Karen and Maraya agreed to a buddy read of the book. THE FLAME AND THE BLADE is an incredibly fun read. It's one of those books that straddles the genres of fantasy and romance, with enough elements of both that it's hard to classify, and it's reminiscent of fantasy greats with beta heroes and strong female heroines, like Mistborn or The Witcher.
The heroine, Lyria, was a leader of the Adventurer's guild, beloved by her crew and on the track to success, but when she finds out her lover (and superior) is cheating on her, she abandons her men to return to her family's guild, the Guards. That's how she meets the hero, a wild mage named Vethe, who is descended from the bad guy who once tried (and failed) to take over the world. His family live in a rotting castle in the middle of the woods, and they still long for the Glory Days That Almost Were, which is why they've hired a guard for an escort mission to take Vethe into the Demon Forest to look for the hidden marriage contract that will assure their return to power.
This was such a fun read. Vethe is a fun, rakish hero who uses his magic creatively (wink, wink) and Lyria is a brooding warrior nursing old wounds. They're fun apart but even more fun together, and I thought the steamy scenes between them (when they FINALLY happen) were really well done. This is definitely a traveler's journey sort of story, though, which won't appeal to everyone. A huge chunk of them is about being lost in the forest, fighting demons and sexual tension with equally mixed success. The story ends without an HEA or an HFN because there is still much to be explored between them, although there isn't a cliffhanger. All conflict, save for the question of romantic entanglement, is resolved for now.

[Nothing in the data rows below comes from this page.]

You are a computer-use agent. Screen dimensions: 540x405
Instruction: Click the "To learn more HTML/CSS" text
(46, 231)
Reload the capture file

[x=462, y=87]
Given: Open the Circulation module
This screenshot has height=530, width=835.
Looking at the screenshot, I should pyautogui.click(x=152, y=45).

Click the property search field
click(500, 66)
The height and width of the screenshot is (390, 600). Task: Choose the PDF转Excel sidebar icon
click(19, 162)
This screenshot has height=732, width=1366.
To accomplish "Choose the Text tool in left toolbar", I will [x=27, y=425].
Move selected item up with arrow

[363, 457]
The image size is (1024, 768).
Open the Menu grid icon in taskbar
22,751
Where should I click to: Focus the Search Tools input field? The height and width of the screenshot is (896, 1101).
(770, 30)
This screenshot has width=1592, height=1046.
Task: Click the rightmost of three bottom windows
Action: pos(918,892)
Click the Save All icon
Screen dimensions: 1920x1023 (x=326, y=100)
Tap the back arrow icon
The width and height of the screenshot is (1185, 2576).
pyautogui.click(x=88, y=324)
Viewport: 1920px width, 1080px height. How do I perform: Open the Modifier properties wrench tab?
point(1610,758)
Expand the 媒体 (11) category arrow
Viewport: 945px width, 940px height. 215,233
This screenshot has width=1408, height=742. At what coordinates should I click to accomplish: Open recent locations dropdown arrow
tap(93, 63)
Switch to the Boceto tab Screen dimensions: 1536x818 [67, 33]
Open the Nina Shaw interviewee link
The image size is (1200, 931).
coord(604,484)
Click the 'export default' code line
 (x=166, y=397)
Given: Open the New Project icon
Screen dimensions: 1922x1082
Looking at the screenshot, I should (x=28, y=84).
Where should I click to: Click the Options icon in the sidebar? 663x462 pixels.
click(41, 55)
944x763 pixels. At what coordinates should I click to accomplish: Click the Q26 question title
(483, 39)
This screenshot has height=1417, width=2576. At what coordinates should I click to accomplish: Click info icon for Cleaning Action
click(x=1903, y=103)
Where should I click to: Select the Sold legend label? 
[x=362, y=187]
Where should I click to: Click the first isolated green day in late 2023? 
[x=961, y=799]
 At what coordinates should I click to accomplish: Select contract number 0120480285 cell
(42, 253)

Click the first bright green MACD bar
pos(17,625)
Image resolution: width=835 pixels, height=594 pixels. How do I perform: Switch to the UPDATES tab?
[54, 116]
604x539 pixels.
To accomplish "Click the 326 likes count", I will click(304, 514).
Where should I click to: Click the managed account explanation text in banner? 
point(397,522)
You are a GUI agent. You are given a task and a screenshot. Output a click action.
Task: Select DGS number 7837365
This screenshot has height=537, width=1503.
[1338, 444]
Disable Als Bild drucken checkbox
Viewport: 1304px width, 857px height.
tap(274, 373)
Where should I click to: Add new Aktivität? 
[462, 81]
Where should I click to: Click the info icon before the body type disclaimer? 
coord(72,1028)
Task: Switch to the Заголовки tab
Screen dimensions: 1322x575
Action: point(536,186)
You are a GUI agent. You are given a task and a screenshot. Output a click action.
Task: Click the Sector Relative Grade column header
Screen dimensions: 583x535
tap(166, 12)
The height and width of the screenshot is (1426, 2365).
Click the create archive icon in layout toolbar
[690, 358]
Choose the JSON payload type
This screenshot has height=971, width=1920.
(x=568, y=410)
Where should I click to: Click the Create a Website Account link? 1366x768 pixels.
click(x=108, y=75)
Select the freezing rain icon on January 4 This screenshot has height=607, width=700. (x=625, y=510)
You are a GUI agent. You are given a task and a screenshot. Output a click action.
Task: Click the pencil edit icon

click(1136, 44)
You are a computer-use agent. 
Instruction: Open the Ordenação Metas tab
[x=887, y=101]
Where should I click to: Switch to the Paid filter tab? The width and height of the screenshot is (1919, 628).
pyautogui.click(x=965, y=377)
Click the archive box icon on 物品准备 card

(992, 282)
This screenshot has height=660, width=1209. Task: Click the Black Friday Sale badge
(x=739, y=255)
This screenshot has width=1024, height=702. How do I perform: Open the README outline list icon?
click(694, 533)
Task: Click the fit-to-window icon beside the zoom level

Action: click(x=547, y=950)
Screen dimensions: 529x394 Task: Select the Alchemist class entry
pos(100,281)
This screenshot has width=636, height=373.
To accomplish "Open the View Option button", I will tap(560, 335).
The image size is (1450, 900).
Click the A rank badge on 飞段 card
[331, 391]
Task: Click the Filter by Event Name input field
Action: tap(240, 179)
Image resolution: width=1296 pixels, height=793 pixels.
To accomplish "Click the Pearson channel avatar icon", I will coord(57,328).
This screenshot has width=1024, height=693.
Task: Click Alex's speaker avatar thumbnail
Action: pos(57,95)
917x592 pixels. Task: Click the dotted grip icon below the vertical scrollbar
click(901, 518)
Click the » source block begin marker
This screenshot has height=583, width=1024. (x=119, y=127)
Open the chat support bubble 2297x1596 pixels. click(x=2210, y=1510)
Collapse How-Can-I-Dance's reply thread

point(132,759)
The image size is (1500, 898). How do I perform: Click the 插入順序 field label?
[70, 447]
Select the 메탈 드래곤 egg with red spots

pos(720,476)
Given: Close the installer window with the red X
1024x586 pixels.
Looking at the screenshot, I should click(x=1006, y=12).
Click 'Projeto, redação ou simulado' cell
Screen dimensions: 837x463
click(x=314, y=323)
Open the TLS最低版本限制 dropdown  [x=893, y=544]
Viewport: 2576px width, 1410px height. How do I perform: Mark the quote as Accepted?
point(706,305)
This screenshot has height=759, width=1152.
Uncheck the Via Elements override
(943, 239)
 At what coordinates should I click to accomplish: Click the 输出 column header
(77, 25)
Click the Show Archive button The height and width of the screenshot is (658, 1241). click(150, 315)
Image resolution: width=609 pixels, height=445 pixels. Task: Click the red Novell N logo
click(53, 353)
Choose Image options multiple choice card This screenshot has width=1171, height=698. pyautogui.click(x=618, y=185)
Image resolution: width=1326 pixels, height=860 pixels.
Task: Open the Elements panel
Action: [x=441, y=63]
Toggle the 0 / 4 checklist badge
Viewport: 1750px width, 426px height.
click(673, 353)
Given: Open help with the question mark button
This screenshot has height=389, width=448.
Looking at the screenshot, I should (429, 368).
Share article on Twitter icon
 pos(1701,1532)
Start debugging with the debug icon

I've said in previous reviews that you don't need to be original if you're a good storyteller and you can take the usual stock tropes and make them your own with solid characters and good plot twists, and that is definitely the case with THE FLAME AND THE BLADE. It's reminiscent of half a dozen stories, but manages to stand on its own two booted feet because of the way it spins out the tale of Vethe and Lyria. And honestly, one of the best parts of the story is when Lyria goes to Vethe's family's gloomy, Gothic mansion and sees how utterly mad they all are. The atmosphere and the love of fantasy tropes just ooze from the pages of this book. You can tell that the author loves the genre and has a fondness for all of the cliches, which is why she's so good at turning them on their heads. Really well done.